Ich hatte im letzten Beitrag ja schon von meinen Spontananfällen geschrieben. Nun statts der Gänseblümchen der letzten Woche also lieber ein Spontanbericht.

Im RailJet der ÖBB in der ersten Klasse von Stuttgart nach München? Klasse! Hat richtig viel Spaß gemacht und war sehr entspannend. Auch wenn die Abfahrtszeit mit 6:58 für einen Samstag und mich Nachteule extrem unmenschlich war.

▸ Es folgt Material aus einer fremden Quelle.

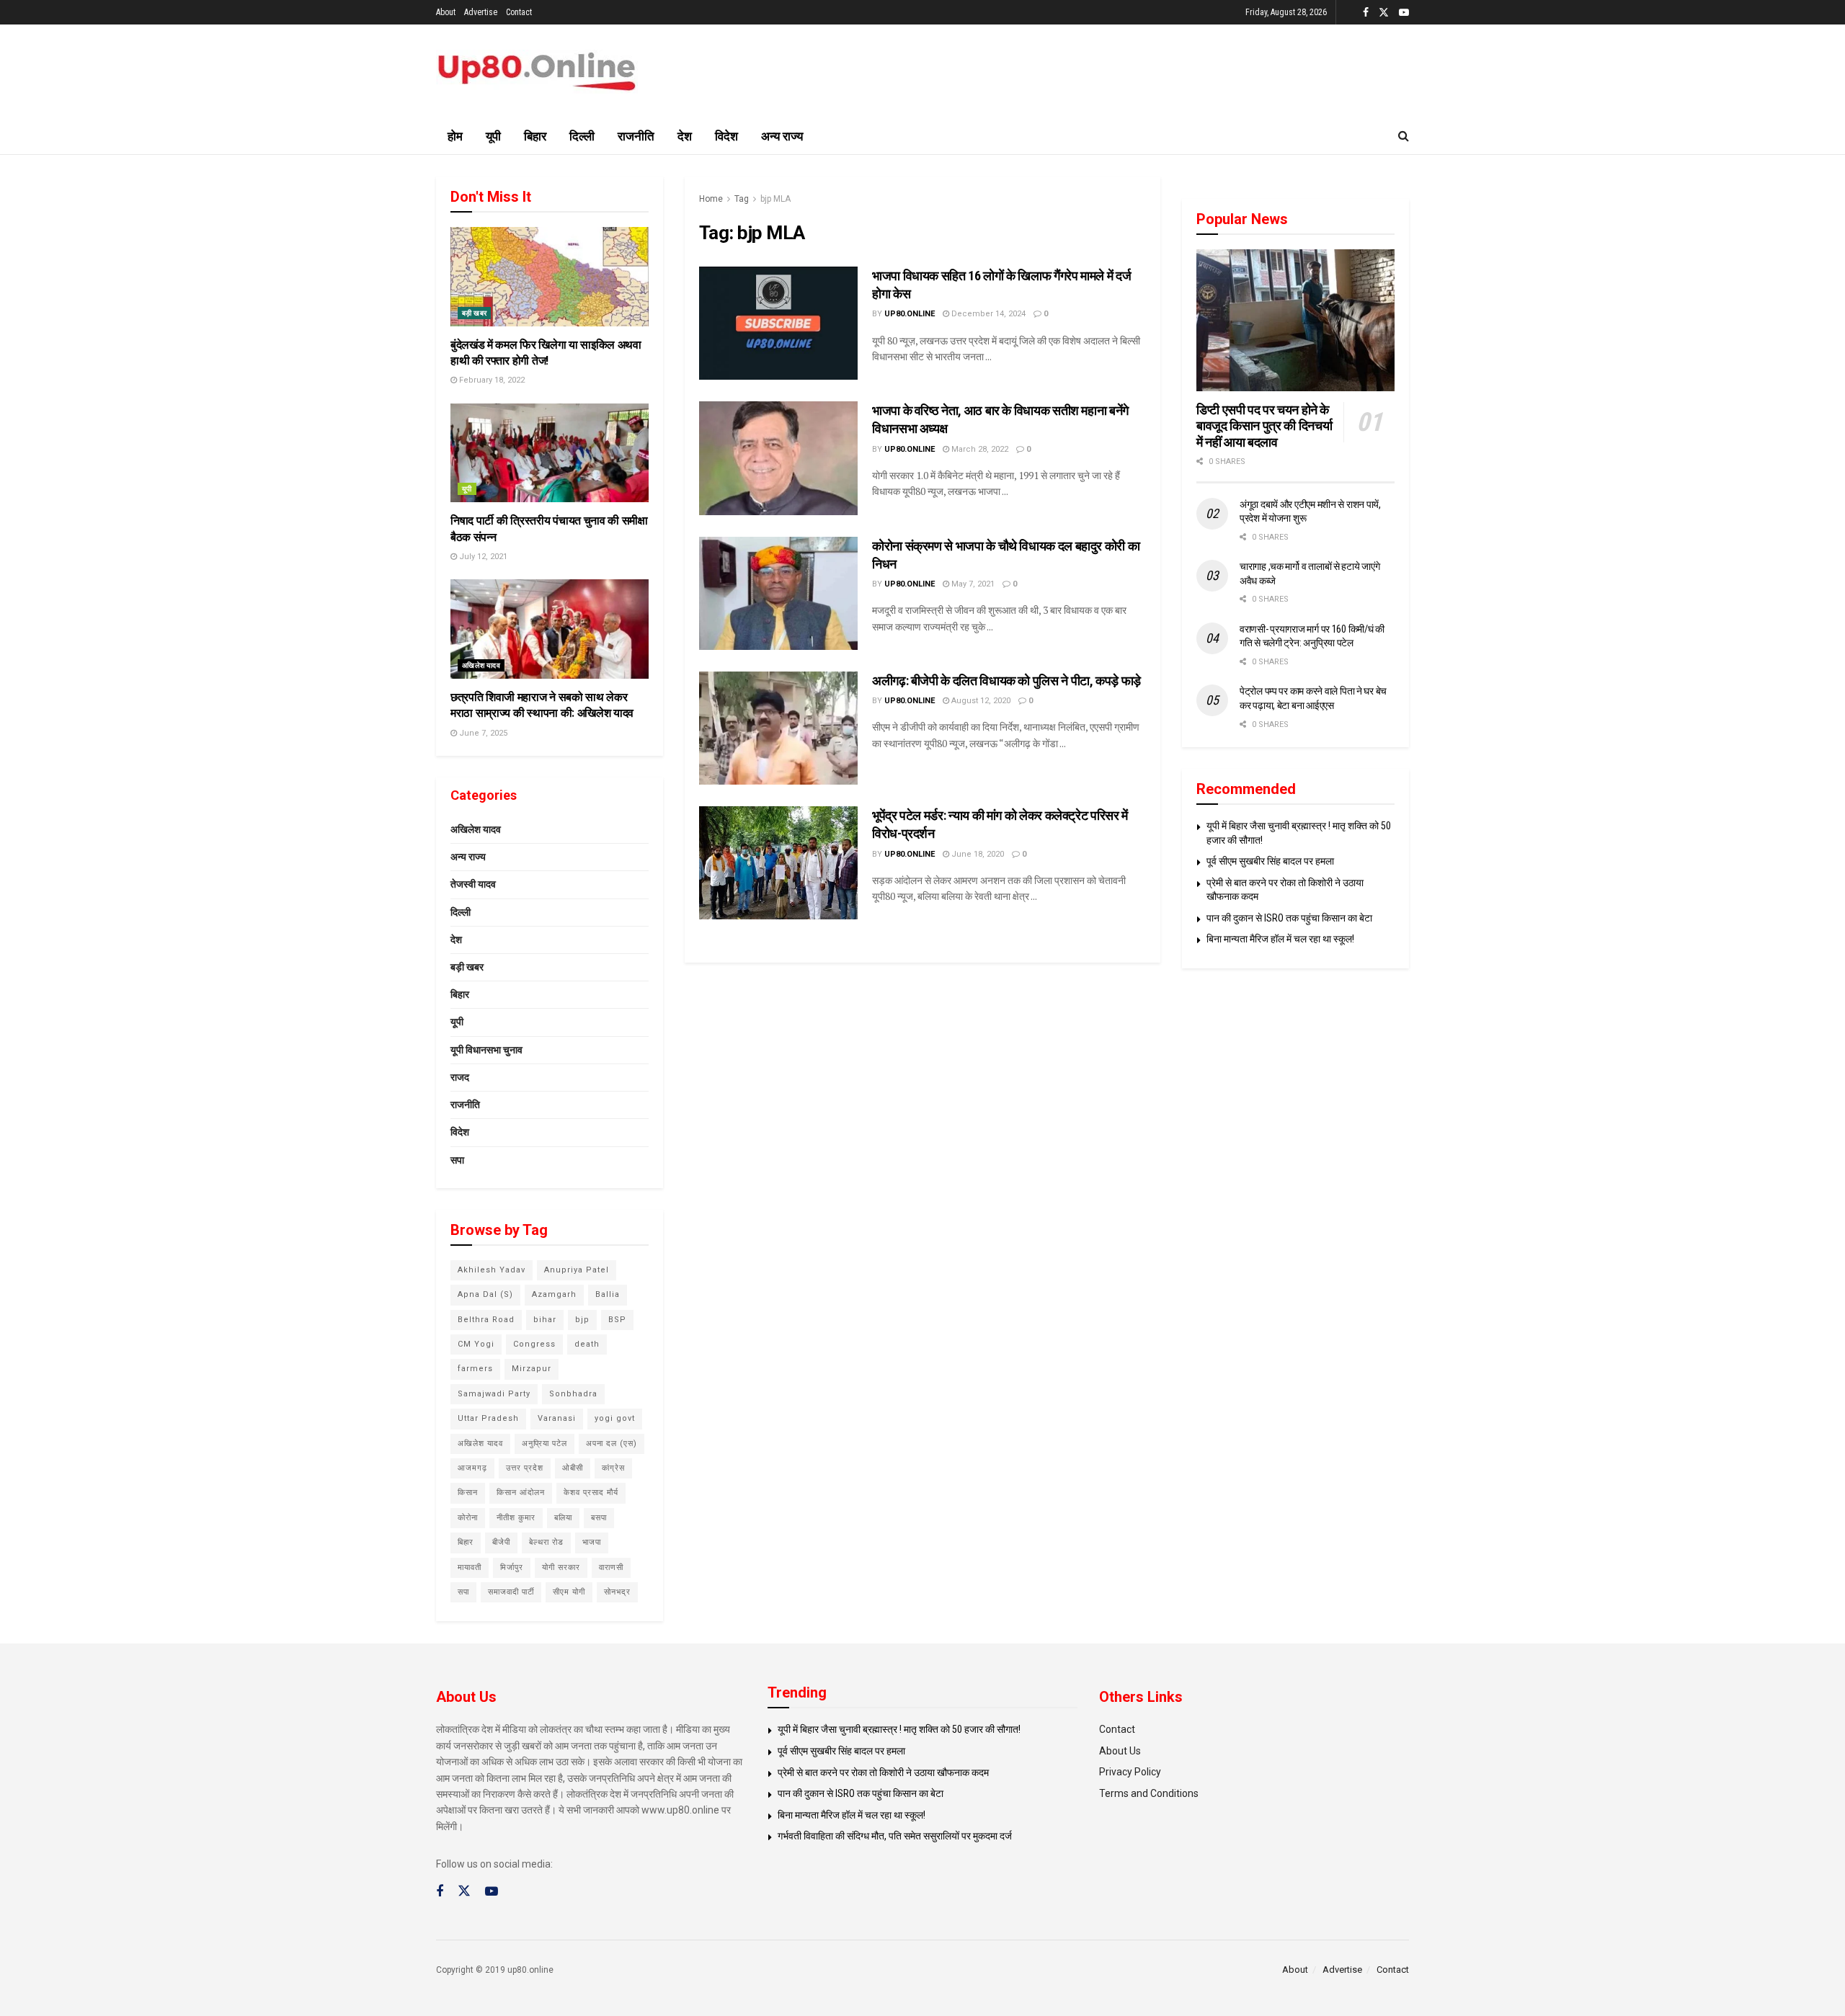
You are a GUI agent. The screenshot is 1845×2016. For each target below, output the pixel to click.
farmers (475, 1368)
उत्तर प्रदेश (524, 1468)
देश (684, 136)
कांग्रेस (613, 1468)
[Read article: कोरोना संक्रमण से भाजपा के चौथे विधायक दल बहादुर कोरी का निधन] (778, 593)
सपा (457, 1160)
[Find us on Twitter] (1384, 12)
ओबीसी (572, 1468)
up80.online (909, 313)
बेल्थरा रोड (546, 1542)
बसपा (599, 1517)
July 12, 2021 (482, 556)
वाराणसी (611, 1567)
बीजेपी (501, 1542)
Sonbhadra (573, 1394)
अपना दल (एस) (611, 1443)
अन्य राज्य (782, 136)
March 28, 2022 (978, 449)
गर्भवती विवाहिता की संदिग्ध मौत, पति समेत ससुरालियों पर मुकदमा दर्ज (895, 1836)
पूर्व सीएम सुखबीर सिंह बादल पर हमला (1270, 861)
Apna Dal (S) (485, 1294)
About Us (1120, 1751)
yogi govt (615, 1418)
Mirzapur (531, 1368)
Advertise (480, 12)
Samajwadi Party (494, 1394)
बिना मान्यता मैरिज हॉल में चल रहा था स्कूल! (1280, 939)
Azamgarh (554, 1294)
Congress (534, 1344)
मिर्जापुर (511, 1567)
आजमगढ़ (472, 1468)
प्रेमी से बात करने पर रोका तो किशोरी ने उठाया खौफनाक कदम (883, 1772)
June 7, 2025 (482, 733)
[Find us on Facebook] (1366, 12)
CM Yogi (476, 1344)
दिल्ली (582, 136)
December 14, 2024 (987, 313)
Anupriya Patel (576, 1270)
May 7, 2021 (972, 584)
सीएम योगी (569, 1592)
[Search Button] (1403, 136)
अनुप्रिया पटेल (544, 1443)
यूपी (493, 136)
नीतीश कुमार (516, 1517)
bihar (544, 1319)
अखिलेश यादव (481, 665)
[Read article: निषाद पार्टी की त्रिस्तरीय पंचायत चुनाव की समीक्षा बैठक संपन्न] (549, 453)
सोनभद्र (617, 1592)
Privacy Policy (1130, 1772)
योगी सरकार (561, 1567)
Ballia (607, 1294)
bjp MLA (775, 199)
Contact (519, 12)
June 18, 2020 (976, 854)
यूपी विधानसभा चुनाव (486, 1050)
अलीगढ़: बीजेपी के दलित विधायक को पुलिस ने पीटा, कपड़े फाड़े (1006, 680)
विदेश (726, 136)
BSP (617, 1319)
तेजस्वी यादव (473, 884)
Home (711, 199)
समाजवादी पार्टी (511, 1592)
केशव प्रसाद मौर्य (591, 1492)
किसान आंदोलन (521, 1492)
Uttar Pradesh (488, 1418)
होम (455, 136)
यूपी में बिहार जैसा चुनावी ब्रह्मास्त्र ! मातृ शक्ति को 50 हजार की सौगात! (899, 1729)
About (445, 12)
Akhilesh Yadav (491, 1270)
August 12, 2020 (979, 700)
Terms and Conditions (1149, 1793)
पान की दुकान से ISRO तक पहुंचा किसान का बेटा (1289, 918)
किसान (468, 1492)
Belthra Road (486, 1319)
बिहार (535, 136)
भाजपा (591, 1542)
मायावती (469, 1567)
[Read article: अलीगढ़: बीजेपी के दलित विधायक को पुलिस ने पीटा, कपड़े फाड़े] (778, 728)
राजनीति (636, 136)
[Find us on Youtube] (1404, 12)
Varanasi (557, 1418)
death (587, 1344)
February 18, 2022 (491, 380)
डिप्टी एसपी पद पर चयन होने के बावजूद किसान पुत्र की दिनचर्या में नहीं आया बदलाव (1264, 426)
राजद (459, 1077)
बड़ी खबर (474, 313)
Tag (741, 199)
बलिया (563, 1517)
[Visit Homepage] (537, 72)
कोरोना (468, 1517)
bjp (582, 1319)
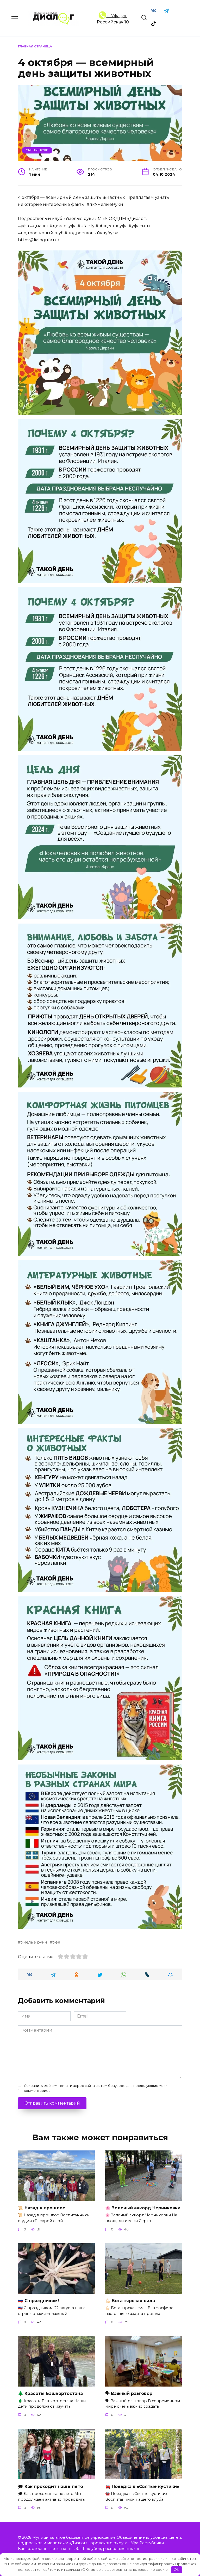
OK (176, 2569)
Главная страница (35, 46)
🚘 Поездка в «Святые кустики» (142, 2486)
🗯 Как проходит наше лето (50, 2486)
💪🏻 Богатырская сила (130, 2300)
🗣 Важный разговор (128, 2393)
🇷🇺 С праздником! (38, 2300)
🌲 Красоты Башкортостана (50, 2393)
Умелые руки (37, 150)
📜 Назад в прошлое (41, 2207)
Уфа (56, 1942)
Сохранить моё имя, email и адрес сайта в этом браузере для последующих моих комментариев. (95, 2088)
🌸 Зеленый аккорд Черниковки (142, 2207)
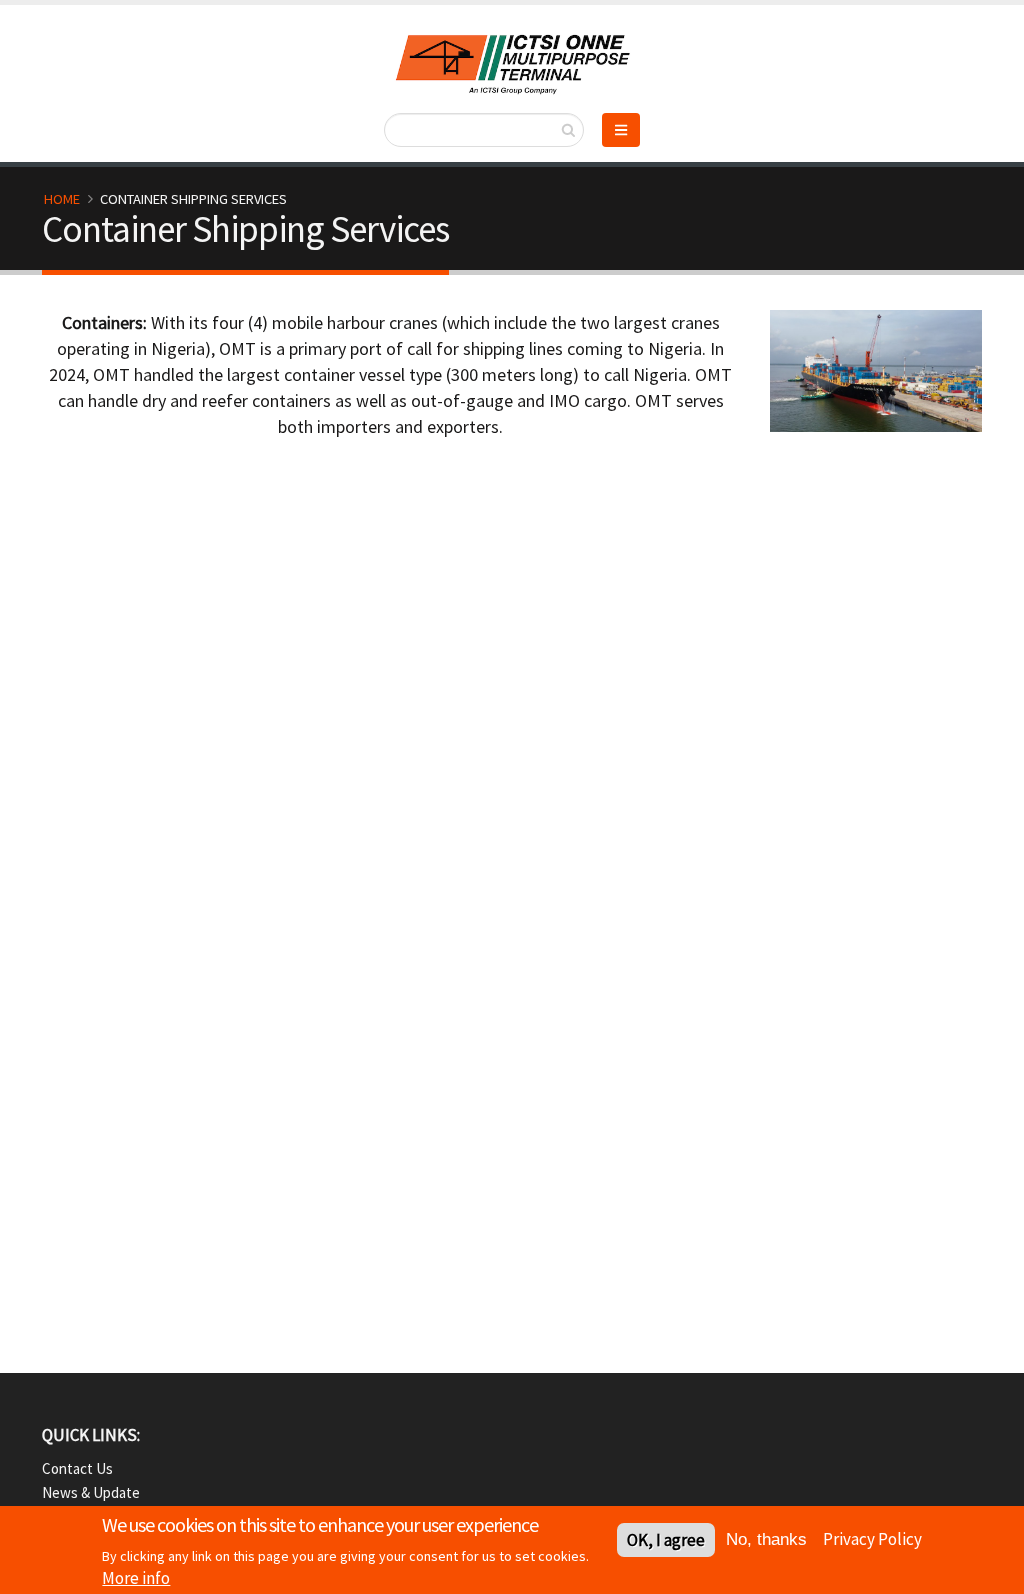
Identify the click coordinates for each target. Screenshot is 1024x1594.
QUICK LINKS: (91, 1435)
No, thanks (766, 1539)
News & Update (91, 1492)
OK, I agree (666, 1540)
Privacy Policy (872, 1539)
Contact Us (77, 1468)
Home (62, 199)
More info (136, 1578)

Entsprechend entspannt bin ich dann am Seminarort angekommen.

Erstes großes Hä? war, als ich feststellte, dass alle anderen sich irgendwie in irgendeiner Form kannten. Ich war also als externer Joker in einen Versuchsballon gestolpert 😀 Hab mich innerlich scheckig gelacht, war aber trotzdem sehr gespannt.

Der Arbeitsplatz barg eine mehr als positive Überraschung. Es stand was von Notizbuch und Stiften, und ner Überraschung. Das Notizbuch stellte sich als großartiges Ringbindungsbuch mit richtig gutem Skizzenpapier in einer Größe irgendwo zwischen A5 und A4 heraus. Die Stifte? Faber Castell, Pitt Artist, genau meine Kragenweite, ein schwarzer Fineliner in S, grau und orange als Pinselspitze.
Die Überraschung? Eine Sketchnote-Tasse. Sozusagen ein Spickzettel für den Arbeitstisch 😀

Der Ablauf des Seminars war sehr gelungen. Auch wenn ich nicht mehr viel grundlegend Neues lernen konnte (hatte ja schon einiges an Literatur gelesen) so fand ich den Austausch mit anderen (angehenden) Sketchnotern sehr bereichernd. Jetzt also üben, üben, üben, üben 😀 Was ich auch vorhabe. Nun denn, mit frohem Blick voraus in die nächste Woche.

Der Rückweg? Nach schlotterndem Warten auf dem Bahnsteig (wär ich doch nur zum Hauptbahnhof gefahren!) war der Rückweg im Deutschen IC genauso bequem, wie im österreichischen Pendant. Einziges Manko – die Österreicher kamen morgens fragen, ob man Kaffee oder Frühstück mag. Die Deutschen habe ich jenseits von „Die Fahrscheine bitte!“ nicht gesehen.